Canada is a study in contrast, as the Liberal Party (a centrist party) is the natural party of government and it is very hard to dislodge them from power at the national/federal level. This has its problems, but the Liberal Party quite closely mirrors my own belifes about politics - basically social liberal, pro-welfare state capitalist, technocratic, averse to ideology. This certainly has its problems, but right now, I would take this system - by a long shot - over what American politics has become.

I also think conflictual politics no longer benefits the left. Frankly, if you put a gun to the head of voters, particularly relatively affluent voters, who now mostly see themselves as consumers, not producers, they are going to choose the free market fundamentalist over the unreconstructed social democrat more often. I don't know if the British model is relevant or not, but Margaret Thatcher basically dominated British politics - while never winning close to a majority of the popular vote, or being personally popular - by playing this game of "chicken" with the British voters for 10 years. I see this process now repeating itself - potentially - in both Germany and France.

Ben P

by Ben P (wbp@u.washington.edu) on Mon Sep 12th, 2005 at 03:57:34 AM EST
[ Parent ]
He has "Italianized" American politics

Hm, maybe you meant "Berlusconized"? Italian politics, the partitocracy, was long characterised by the established parties slicing up the landscape as their own turf, and cooperating in ensuring the continuation of the system - no real confrontation.

This has its problems, but the Liberal Party quite closely mirrors my own belifes about politics

You see, that's the point. (Hooray for the New Democratic Party! They got 15.7% despite FPTP.)

they are going to choose the free market fundamentalist over the unreconstructed social democrat more often.

Or not. Polls in Britain I saw showed most of the population way to the left of New Labour on issues involving public services and taxation.

The problems with your British-German comparison are several; a central one is that Britain has a first-past-the-post system like you in the USA (and most of Canada) - and the left vote was split for most of the time Thatcher was in. If the election system had been like in Germany, she wouldn't have been PM: a Labour/Liberal coalition in 1979 and a Labour/Alliance one in the eighties would have had majority.

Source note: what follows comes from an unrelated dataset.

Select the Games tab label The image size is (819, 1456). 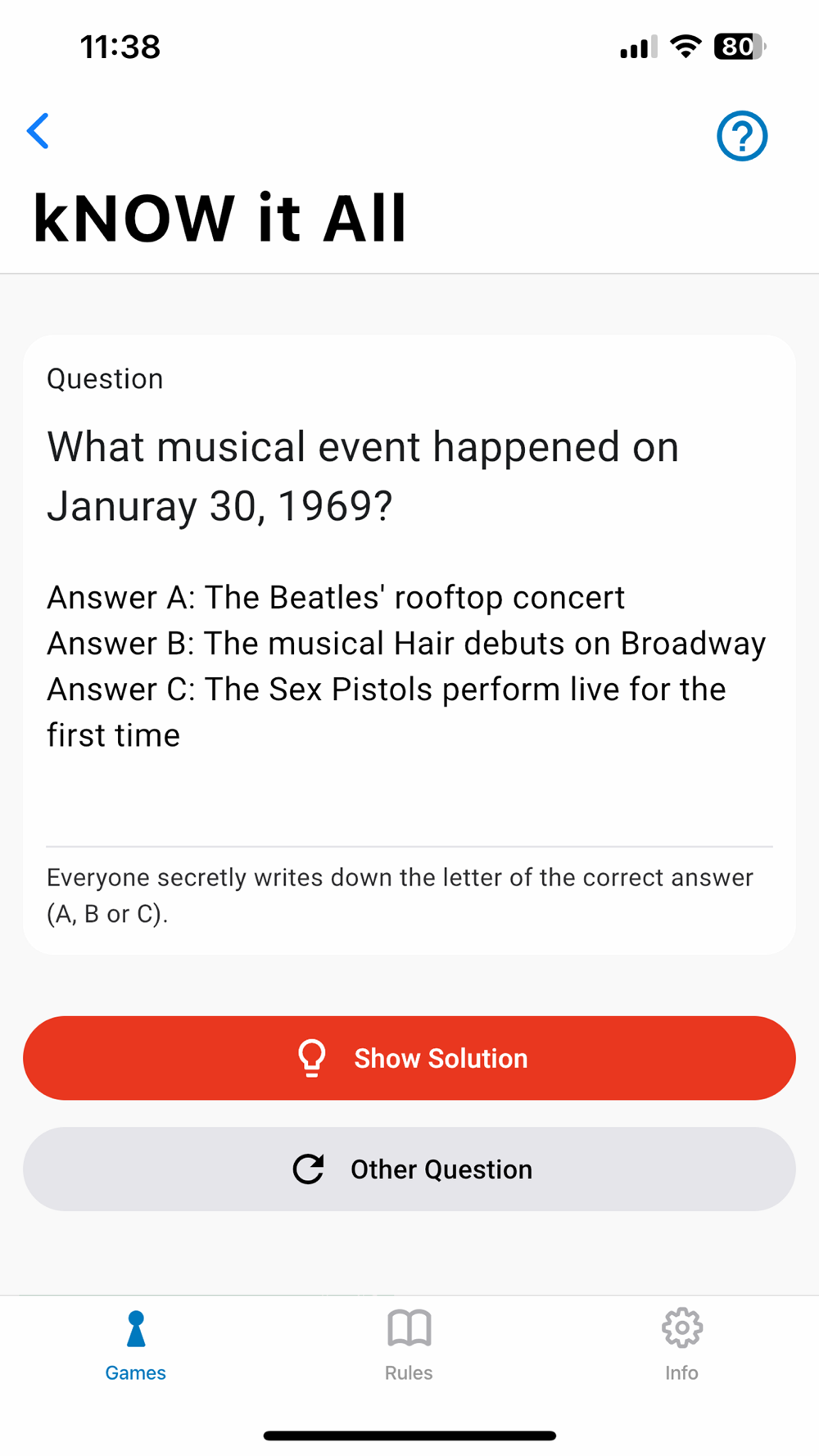point(136,1372)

In France, what I see is a shift to the left, not right - unless the left undercuts itself with internal divisions again. (Even Chirac's victory was the result of a catastrophic miscalcualtion both on the part of Left politicians and voters, who assumed the first round's result is a given and they only need to concentrate on the runoff - and then some people gave the benefit of the doubt to the Right and wanted to avoid cohabitation, but quickly regretted it.)

*Lunatic*, n.
One whose delusions are out of fashion.

by DoDo on Mon Sep 12th, 2005 at 04:44:16 AM EST
[ Parent ]
maybe you meant "Berlusconized"?

Perhaps. It wasn't the best analogy, maybe. What I mean is that Bush's strategy is based on a zero-sum analysis of the  American body politic. Divide the electorate to your advantage by stigmatizing and marginalizing large segments when it suits you. Do whatever you have to do to get just enough votes, then govern in such a way that completely ignores the constituencies who didn't vote for you and even many those who did vote in fact vote for you insofar as you can get away with it.
Then pursue a rigidly ideological agenda. When the next election comes around, don't talk about what you have done or what you are going to do but just use attack and polarization to force just enough voters to your side.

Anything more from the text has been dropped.